• _ABOUT THIS EXERCISE_
Every line of the material that mentions the word "computer" should be copied out.
----
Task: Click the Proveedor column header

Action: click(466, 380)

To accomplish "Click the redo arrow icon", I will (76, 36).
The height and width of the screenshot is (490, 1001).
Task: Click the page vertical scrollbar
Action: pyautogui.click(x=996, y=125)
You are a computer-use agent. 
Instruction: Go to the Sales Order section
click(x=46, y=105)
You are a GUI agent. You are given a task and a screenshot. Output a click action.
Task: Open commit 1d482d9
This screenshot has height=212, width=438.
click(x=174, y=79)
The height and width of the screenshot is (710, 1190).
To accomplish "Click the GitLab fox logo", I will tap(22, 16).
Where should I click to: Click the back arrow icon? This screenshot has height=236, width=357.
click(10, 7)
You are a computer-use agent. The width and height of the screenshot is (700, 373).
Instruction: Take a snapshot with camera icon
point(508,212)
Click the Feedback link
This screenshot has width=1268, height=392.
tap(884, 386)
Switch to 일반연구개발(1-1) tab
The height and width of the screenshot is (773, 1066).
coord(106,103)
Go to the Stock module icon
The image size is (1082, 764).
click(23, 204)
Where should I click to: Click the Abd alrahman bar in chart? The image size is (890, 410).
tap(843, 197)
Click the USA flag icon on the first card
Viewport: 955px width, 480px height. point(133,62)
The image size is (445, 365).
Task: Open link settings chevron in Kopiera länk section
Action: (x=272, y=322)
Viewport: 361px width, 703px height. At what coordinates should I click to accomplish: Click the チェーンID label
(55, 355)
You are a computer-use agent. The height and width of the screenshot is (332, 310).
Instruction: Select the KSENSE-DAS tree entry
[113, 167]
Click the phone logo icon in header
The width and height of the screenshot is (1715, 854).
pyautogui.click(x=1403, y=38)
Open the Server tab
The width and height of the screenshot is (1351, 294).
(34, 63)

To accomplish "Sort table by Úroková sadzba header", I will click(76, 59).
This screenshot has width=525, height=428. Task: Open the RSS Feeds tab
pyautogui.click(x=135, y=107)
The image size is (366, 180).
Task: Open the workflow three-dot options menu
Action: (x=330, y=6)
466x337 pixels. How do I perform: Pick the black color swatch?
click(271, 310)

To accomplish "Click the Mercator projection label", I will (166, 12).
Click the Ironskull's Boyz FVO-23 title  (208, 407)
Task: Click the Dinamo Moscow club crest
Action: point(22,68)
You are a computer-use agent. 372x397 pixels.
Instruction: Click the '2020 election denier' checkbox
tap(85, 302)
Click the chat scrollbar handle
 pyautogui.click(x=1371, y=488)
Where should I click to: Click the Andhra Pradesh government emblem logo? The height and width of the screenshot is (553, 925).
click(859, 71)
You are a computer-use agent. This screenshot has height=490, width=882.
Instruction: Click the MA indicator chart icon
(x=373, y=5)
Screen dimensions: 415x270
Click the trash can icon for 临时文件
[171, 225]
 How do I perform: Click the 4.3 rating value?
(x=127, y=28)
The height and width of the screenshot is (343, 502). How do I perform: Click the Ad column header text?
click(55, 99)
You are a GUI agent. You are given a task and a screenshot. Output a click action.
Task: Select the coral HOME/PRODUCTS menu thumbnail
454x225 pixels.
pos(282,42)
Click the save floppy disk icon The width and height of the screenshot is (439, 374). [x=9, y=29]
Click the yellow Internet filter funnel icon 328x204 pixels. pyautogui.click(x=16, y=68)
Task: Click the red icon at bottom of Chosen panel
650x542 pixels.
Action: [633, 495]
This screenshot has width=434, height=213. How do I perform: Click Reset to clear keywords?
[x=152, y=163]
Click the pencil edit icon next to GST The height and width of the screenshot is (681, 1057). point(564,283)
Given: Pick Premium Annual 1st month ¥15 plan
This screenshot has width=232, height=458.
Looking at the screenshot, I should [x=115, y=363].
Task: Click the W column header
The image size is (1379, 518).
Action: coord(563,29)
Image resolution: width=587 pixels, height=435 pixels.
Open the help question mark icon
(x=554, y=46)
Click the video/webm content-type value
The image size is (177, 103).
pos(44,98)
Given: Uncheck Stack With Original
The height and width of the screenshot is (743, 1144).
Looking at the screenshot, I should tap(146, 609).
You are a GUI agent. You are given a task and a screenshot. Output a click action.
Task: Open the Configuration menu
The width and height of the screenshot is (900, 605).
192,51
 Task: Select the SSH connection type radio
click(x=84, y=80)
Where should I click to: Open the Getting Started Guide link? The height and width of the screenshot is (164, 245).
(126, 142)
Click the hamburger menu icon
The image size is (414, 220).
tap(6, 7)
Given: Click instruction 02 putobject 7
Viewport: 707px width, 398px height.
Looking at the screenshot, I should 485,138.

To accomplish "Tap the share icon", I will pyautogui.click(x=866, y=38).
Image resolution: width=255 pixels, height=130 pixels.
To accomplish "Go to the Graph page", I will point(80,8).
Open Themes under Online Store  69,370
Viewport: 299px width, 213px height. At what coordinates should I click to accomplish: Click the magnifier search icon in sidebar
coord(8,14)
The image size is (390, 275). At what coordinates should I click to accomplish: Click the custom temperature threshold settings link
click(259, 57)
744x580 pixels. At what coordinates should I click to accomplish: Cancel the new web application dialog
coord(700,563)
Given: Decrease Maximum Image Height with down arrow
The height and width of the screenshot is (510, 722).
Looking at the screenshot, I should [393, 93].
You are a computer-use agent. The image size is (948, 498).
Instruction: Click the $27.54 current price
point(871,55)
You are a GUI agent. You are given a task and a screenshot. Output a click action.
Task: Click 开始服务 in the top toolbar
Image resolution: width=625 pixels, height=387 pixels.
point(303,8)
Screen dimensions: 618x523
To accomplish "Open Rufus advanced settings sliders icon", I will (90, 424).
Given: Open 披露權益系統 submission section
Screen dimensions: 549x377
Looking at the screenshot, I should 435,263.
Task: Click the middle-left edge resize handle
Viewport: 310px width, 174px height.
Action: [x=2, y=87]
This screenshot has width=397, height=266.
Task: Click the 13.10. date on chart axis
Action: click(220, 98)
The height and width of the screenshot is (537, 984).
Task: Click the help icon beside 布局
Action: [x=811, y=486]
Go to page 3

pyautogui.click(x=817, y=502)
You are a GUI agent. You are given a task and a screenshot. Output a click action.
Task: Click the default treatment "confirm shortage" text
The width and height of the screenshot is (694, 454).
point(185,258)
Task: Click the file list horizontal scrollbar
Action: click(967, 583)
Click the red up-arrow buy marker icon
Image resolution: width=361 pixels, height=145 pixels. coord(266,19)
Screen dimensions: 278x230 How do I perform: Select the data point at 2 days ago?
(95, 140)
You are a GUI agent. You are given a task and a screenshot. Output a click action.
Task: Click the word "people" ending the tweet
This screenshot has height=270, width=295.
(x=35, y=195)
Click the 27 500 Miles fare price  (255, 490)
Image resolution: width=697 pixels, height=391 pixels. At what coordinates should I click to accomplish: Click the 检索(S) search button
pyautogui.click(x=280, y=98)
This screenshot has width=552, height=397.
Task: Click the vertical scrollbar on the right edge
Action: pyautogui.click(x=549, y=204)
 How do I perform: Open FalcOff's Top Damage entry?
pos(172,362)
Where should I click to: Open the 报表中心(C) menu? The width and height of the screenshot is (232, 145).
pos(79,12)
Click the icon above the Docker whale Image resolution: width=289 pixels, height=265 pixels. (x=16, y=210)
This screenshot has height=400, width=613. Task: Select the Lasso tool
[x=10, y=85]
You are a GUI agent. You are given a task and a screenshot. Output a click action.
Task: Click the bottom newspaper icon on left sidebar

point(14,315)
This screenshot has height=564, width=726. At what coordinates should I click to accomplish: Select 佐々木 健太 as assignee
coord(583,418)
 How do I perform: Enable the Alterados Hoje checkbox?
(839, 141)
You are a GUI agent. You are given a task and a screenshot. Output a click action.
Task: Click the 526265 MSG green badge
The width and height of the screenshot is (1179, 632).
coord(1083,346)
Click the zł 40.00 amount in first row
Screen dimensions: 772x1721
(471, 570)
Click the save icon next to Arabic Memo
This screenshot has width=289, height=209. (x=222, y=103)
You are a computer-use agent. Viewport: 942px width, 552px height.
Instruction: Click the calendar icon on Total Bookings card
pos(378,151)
----
• _ANSWER BOX_
You are a computer-use agent. 
You are a computer-use agent. The width and height of the screenshot is (700, 373).
You are a computer-use agent. The height and width of the screenshot is (332, 310).
You are a computer-use agent. 372x397 pixels.
You are a computer-use agent. This screenshot has height=490, width=882.
You are a computer-use agent. The image size is (948, 498).
You are a computer-use agent. Viewport: 942px width, 552px height.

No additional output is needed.